Cohin v. F. S. Waters & Co.

83 Ill. App. 387 | Ill. App. Ct. | 1899

Mr. Presiding Justice Sears

delivered the opinion of the court.

Of the several questions raised by the briefs of counsel, we need consider but one, viz., whether a simple contract creditor may file a bill of complaint against an insolvent corporation under the provisions of section 25 of the incorporation act, and, without obtaining any of the relief provided by that section, obtain in lieu thereof relief by having a fraudulent conveyance made by the debtor corporation set aside, and assets, which were thereby conveyed prior to the filing of the bill of complaint, subjected to the satisfaction of the simple contract claim.

It is settled that a simple contract creditor may avail of the provisions of section 25, and may file a bill of complaint to obtain the relief afforded under that statute. Buda F. & M. Co.v. The Columbia Celebration Co., 55 Ill. App. 381.

And such a bill has been referred to as being in the nature of a creditor’s bill and designed to aid creditors in the collection of their debts.

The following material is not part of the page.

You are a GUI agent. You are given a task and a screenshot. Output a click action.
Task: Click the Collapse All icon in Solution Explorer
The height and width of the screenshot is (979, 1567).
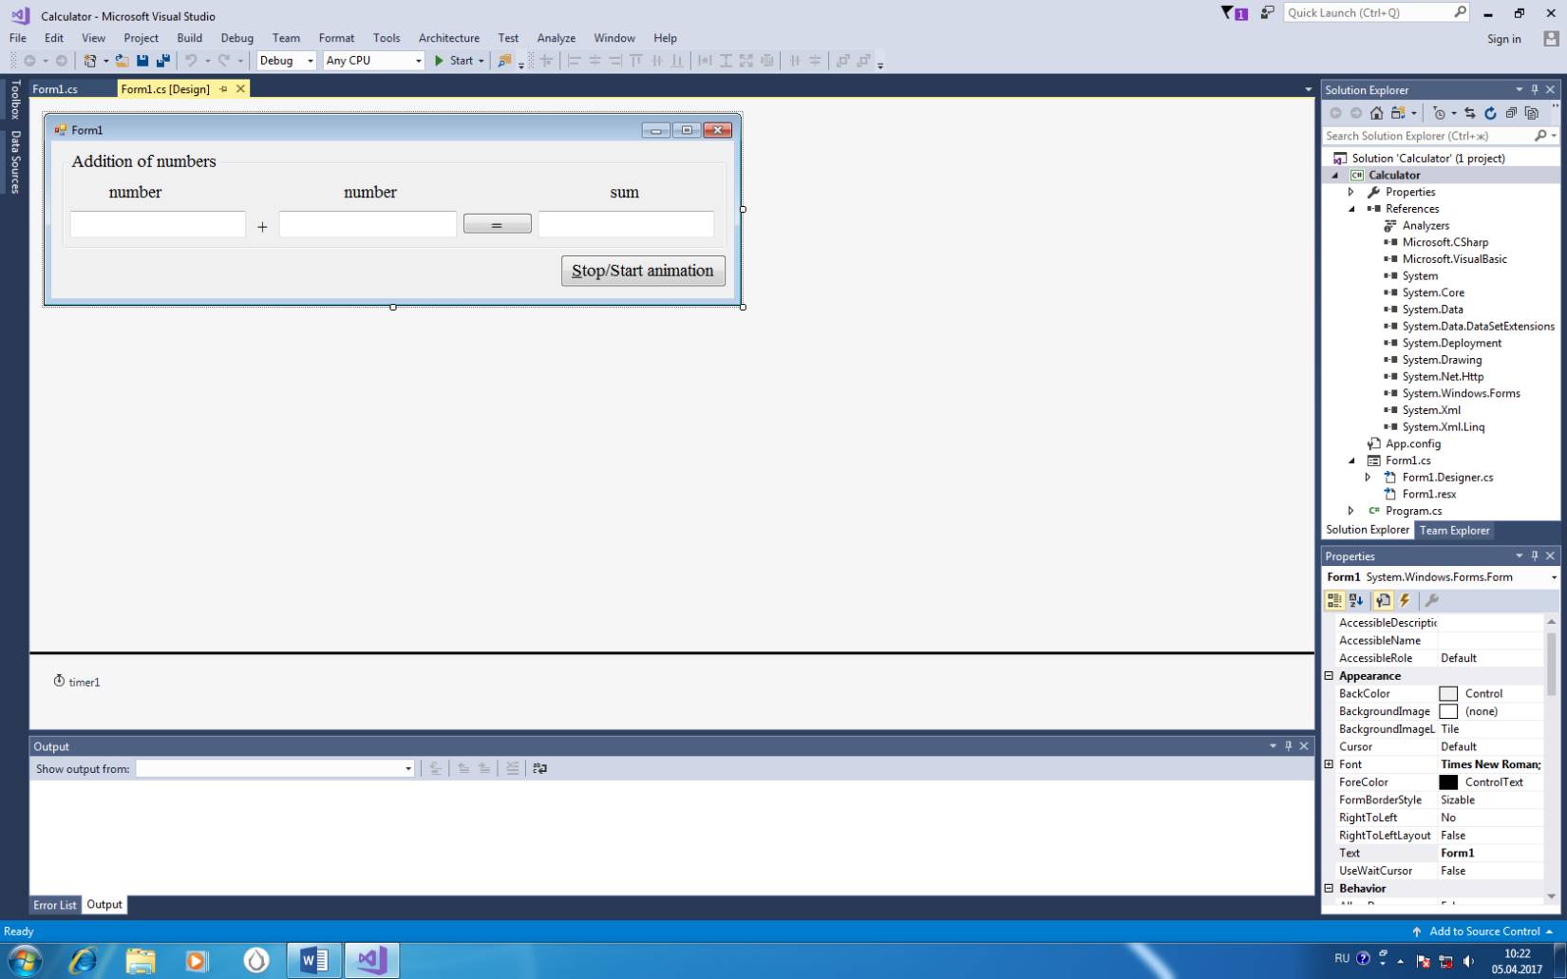pyautogui.click(x=1511, y=113)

Butler Paper Co. v. Robbins, 151 Ill. 588.

• And it has been held that as the enactment contemplates a distribution of all the assets which the insolvent corporation has at the time of the beginning of the suit, therefore a transfer of such assets made after bill of complaint filed and summons served will be set aside in order to effect such distribution of assets. Bailey v. Snyder, 61 Ill. App. 472.

But we are not aware of any adjudicated ease in which it has been held by the Supreme Court, or by this court, that assets not in possession of the insolvent corporation when the bill is filed, but which had been fraudulently transferred prior thereto, can be reached by a simple contract creditor who is proceeding under the provisions of section 25 in question. When the only scope of the proceeding, measured by the relief decreed, is to subject such equitable assets to the satisfaction of the legal claims of such creditors, as is the case here, we are of opinion that the bill can not be thus entertained for such purpose alone, and relief granted which the creditor could not obtain if his bill were appropriately framed for the obtaining of only that relief which is granted. In other words, section 25 of this act does not operate to enlarge the operation of section 49 of the chancery act. A mere contract creditor can not come into a court of equity for the simple purpose of enforcing a legal demand—one which involves the right to a trial at law. Shufeldt v. Boehm, 96 Ill. 560; Goembel v. Arnett, 100 Ill. 34; Dormueil v. Ward, 108 Ill. 216; Gore v. Kramer, 117 Ill. 176; The D. C. & B. R. Mills v. Ledwige, 162 Ill. 305; Ladd v. Judson, 174 Ill. 344.

It is argued that because the proceeding here involved the appointment of a receiver, as provided for by section 25, in question, therefore the court might reach and subject to the possession of the receiver all such equitable assets. But the receiver could not assert any right in equity in this behalf which could not be asserted by the general creditors or by the corporation itself. The corporation itself could not invoke the aid of a court of equity to that end, nor could an assignee of such corporation. Bouton v. Dement, 123 Ill. 142; Ide v. Sayer, 129 Ill. 230; The Republic Life Ins. Co. v. Swigert, 135 Ill. 150.

To reach such assets is a right inuring to creditors only, and under our practice to only such creditors as have exhausted their remedy at law.

It follows from the conclusion reached by the court upon this question that it is unnecessary to discuss the evidence or to consider other points which are presented by the briefs in relation thereto.

The decree is reversed and the cause remanded.